··· DATASET RECORDS

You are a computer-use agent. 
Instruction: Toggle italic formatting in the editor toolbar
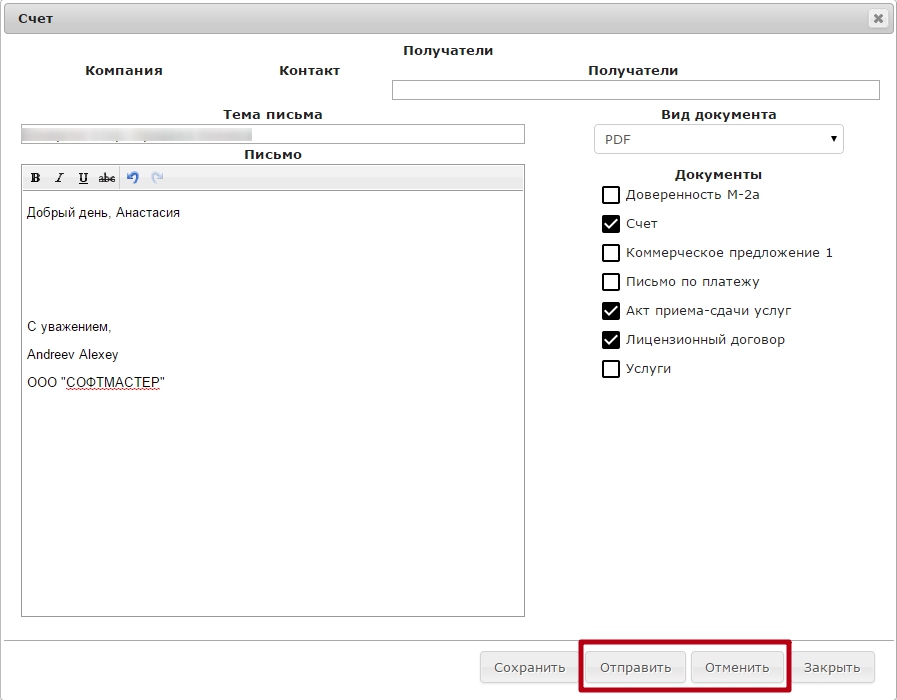59,178
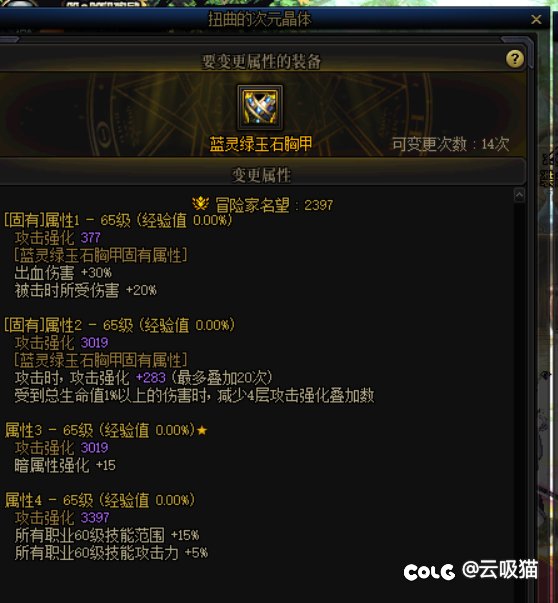558x603 pixels.
Task: Select the [固有]属性2 header line
Action: 119,325
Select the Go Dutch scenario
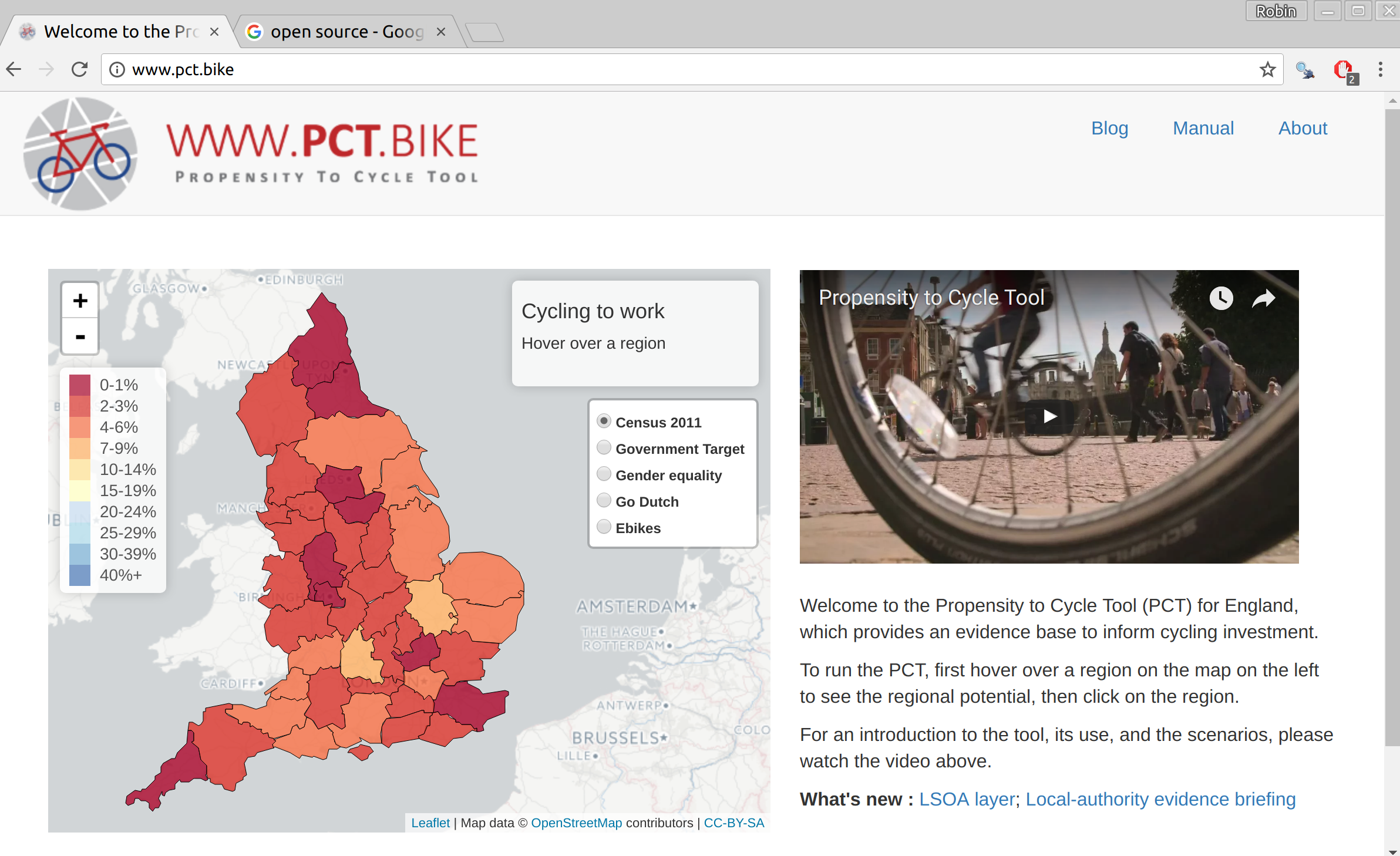The image size is (1400, 856). point(604,501)
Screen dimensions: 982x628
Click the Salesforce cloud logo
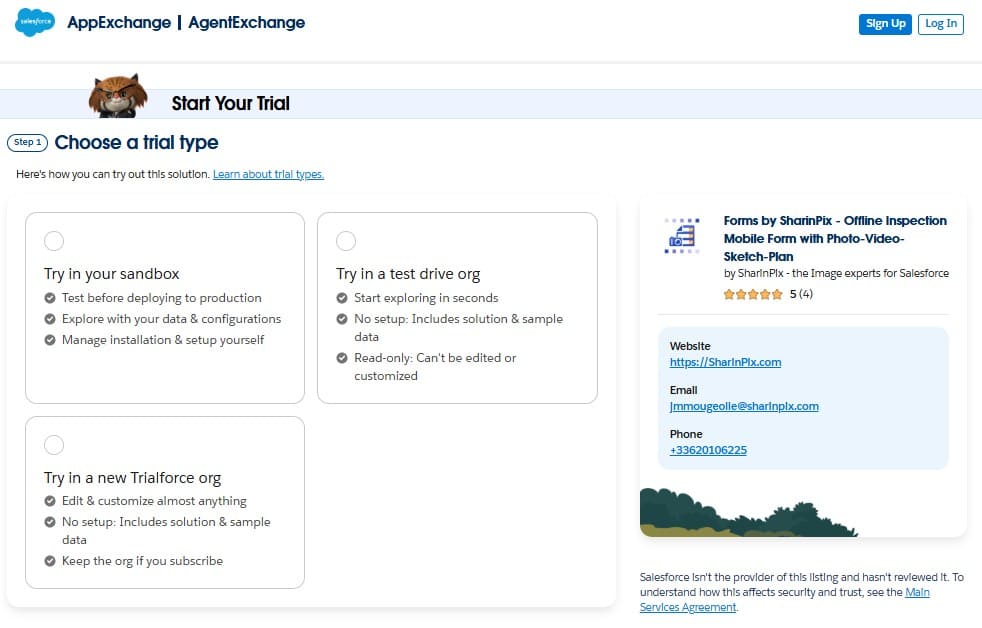click(35, 23)
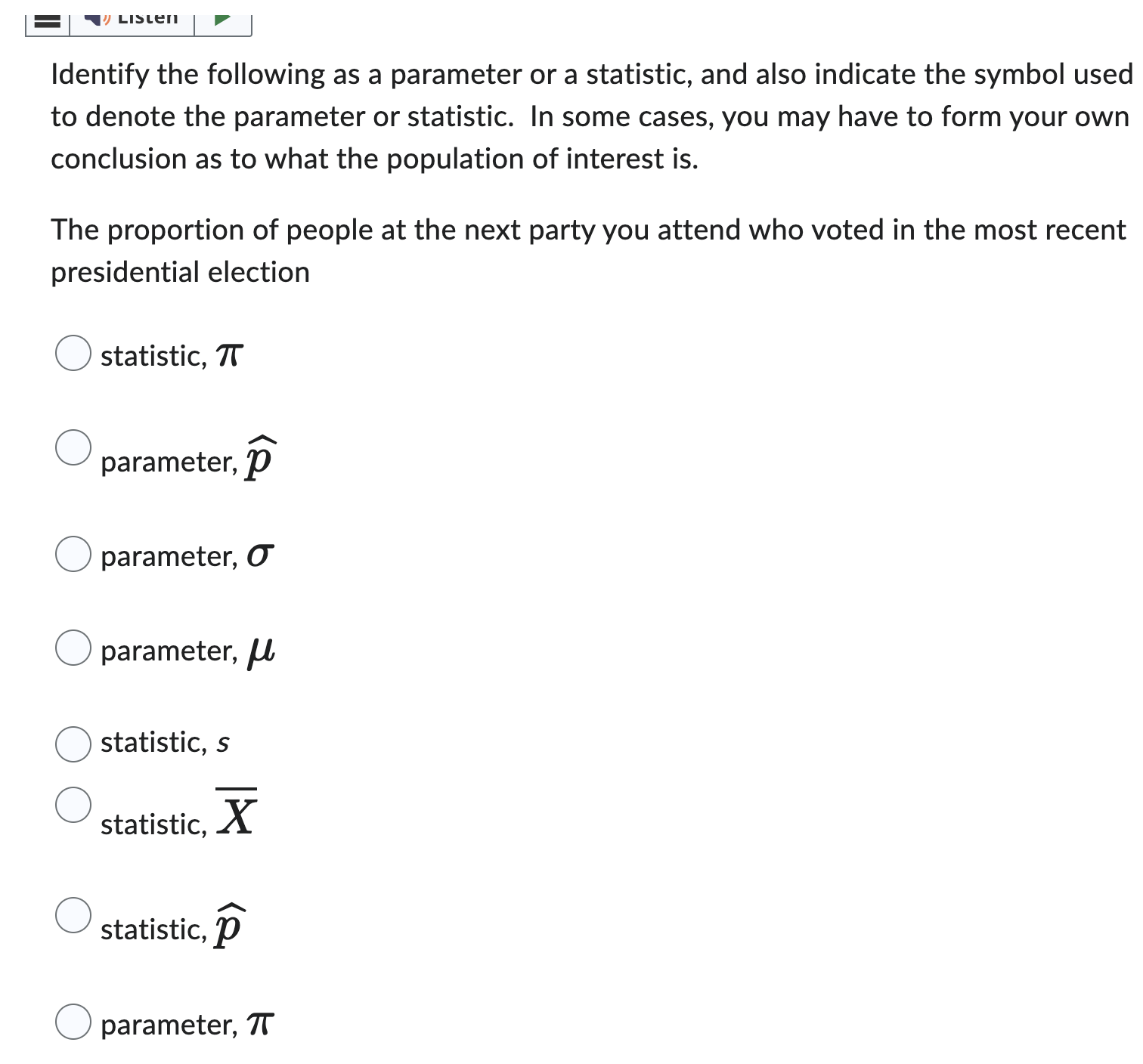
Task: Pick the 'parameter, μ' radio button
Action: coord(73,648)
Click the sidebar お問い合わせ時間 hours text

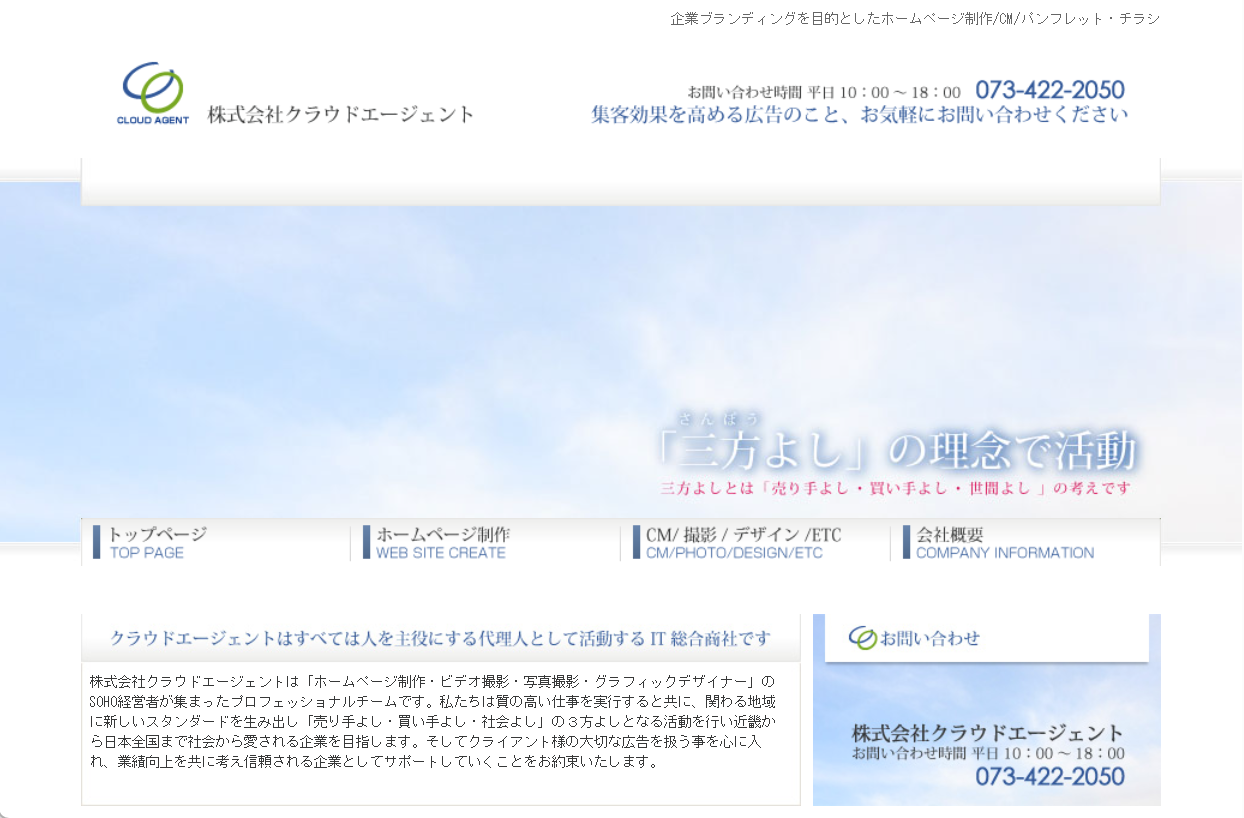987,754
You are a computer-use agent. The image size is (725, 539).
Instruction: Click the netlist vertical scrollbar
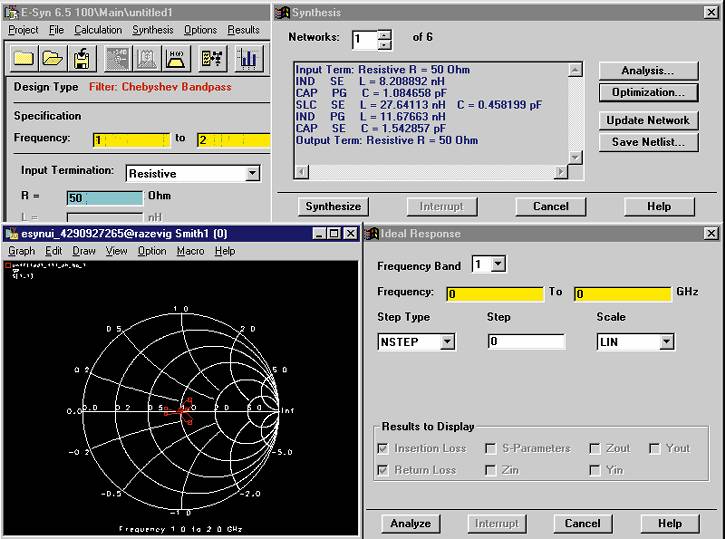coord(575,113)
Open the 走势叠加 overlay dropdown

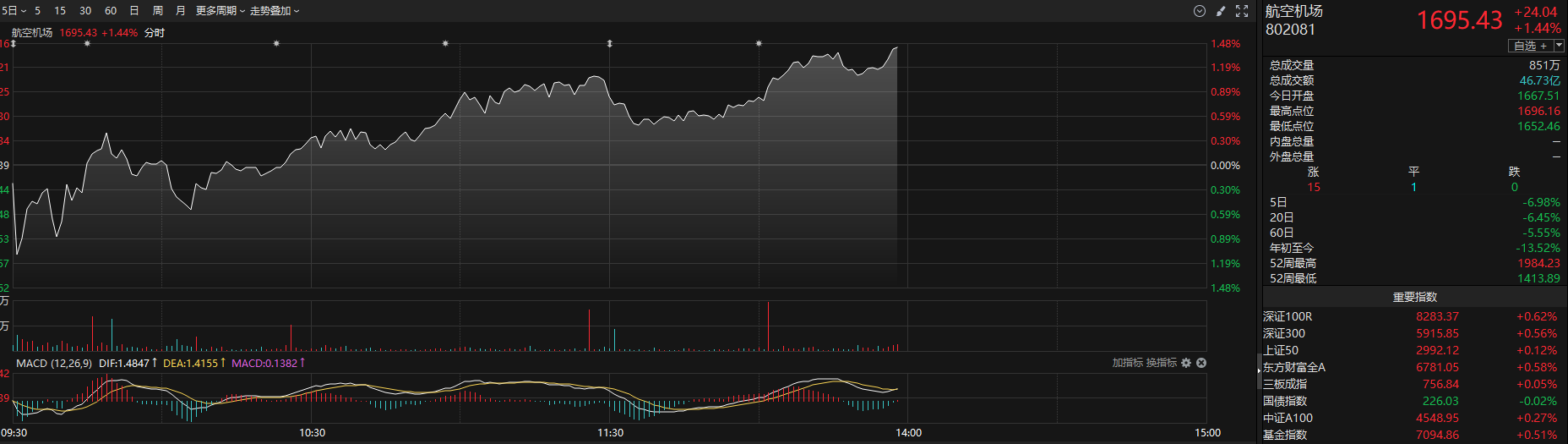(x=275, y=11)
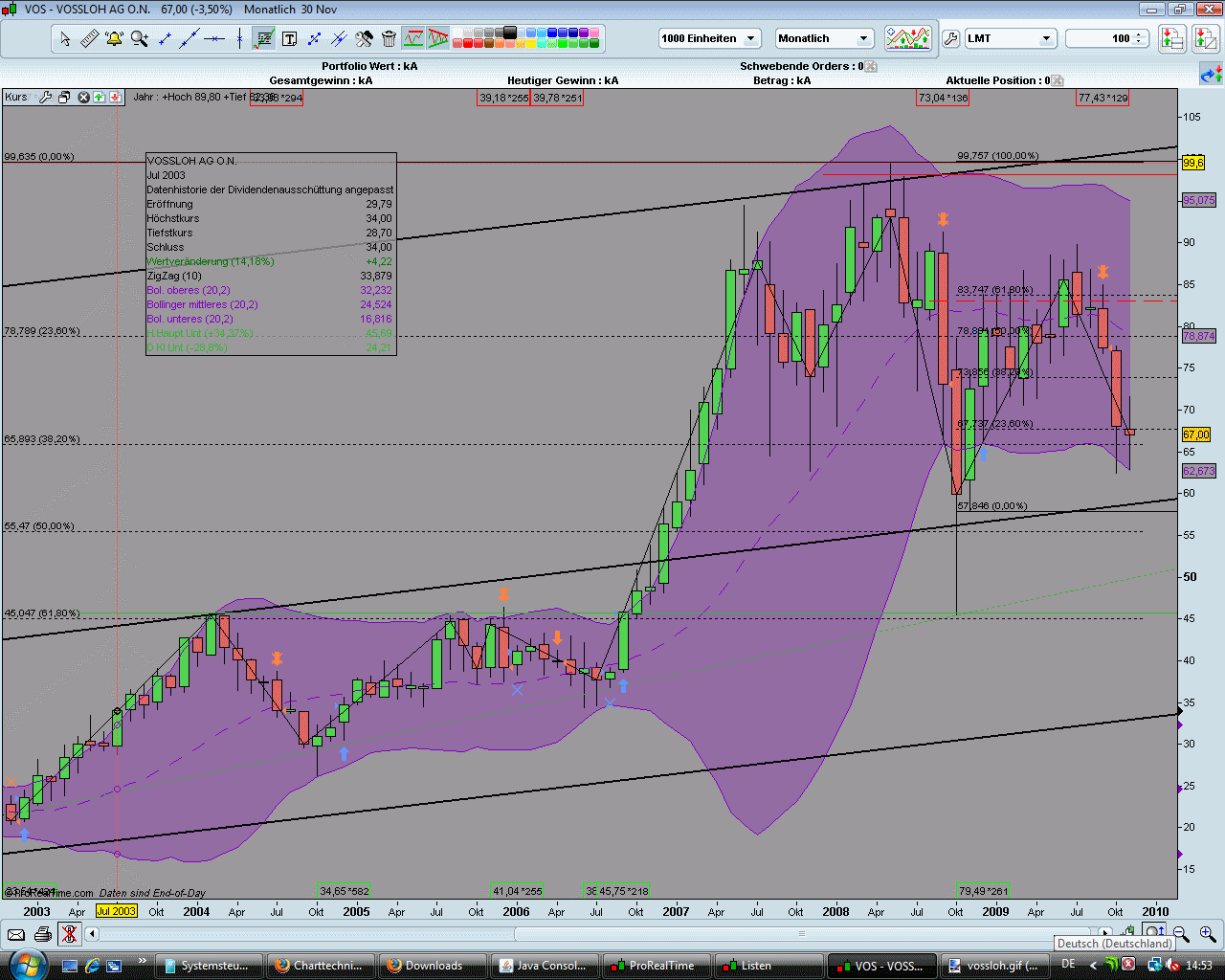Increase quantity 100 with the stepper arrow
1225x980 pixels.
pos(1137,33)
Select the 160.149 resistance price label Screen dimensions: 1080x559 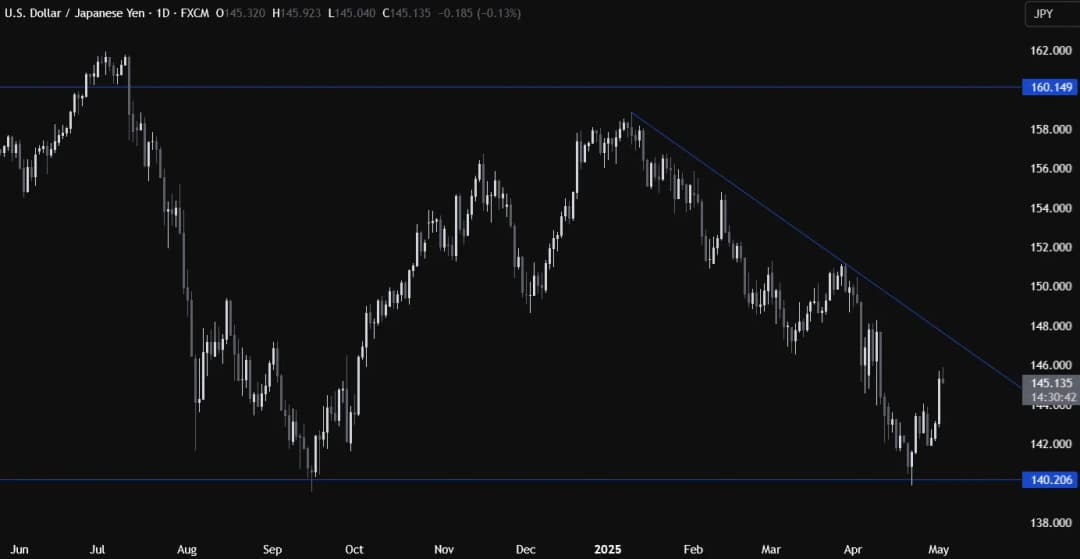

······

Arrange every line of the records above as a Markdown table, with each row's number in a column headed Row and the line itself under Text. Skip blank lines and leave the pictures out.

| Row | Text |
|---|---|
| 1 | You are a computer-use agent.  |
| 2 | Instruction: Toggle italic formatting in the editor toolbar |
| 3 | 59,178 |
| 4 | 558x603 pixels. |
| 5 | Task: Select the [固有]属性2 header line |
| 6 | Action: 119,325 |
| 7 | Select the Go Dutch scenario |
| 8 | The image size is (1400, 856). point(604,501) |
| 9 | Screen dimensions: 982x628 |
| 10 | Click the Salesforce cloud logo |
| 11 | click(35, 23) |
| 12 | Task: Pick the 'parameter, μ' radio button |
| 13 | Action: coord(73,648) |
| 14 | Click the sidebar お問い合わせ時間 hours text |
| 15 | 987,754 |
| 16 | You are a computer-use agent. The image size is (725, 539). |
| 17 | Instruction: Click the netlist vertical scrollbar |
| 18 | coord(575,113) |
| 19 | Open the 走势叠加 overlay dropdown |
| 20 | (x=275, y=11) |
| 21 | Increase quantity 100 with the stepper arrow |
| 22 | 1225x980 pixels. |
| 23 | pos(1137,33) |
| 24 | Select the 160.149 resistance price label Screen dimensions: 1080x559  |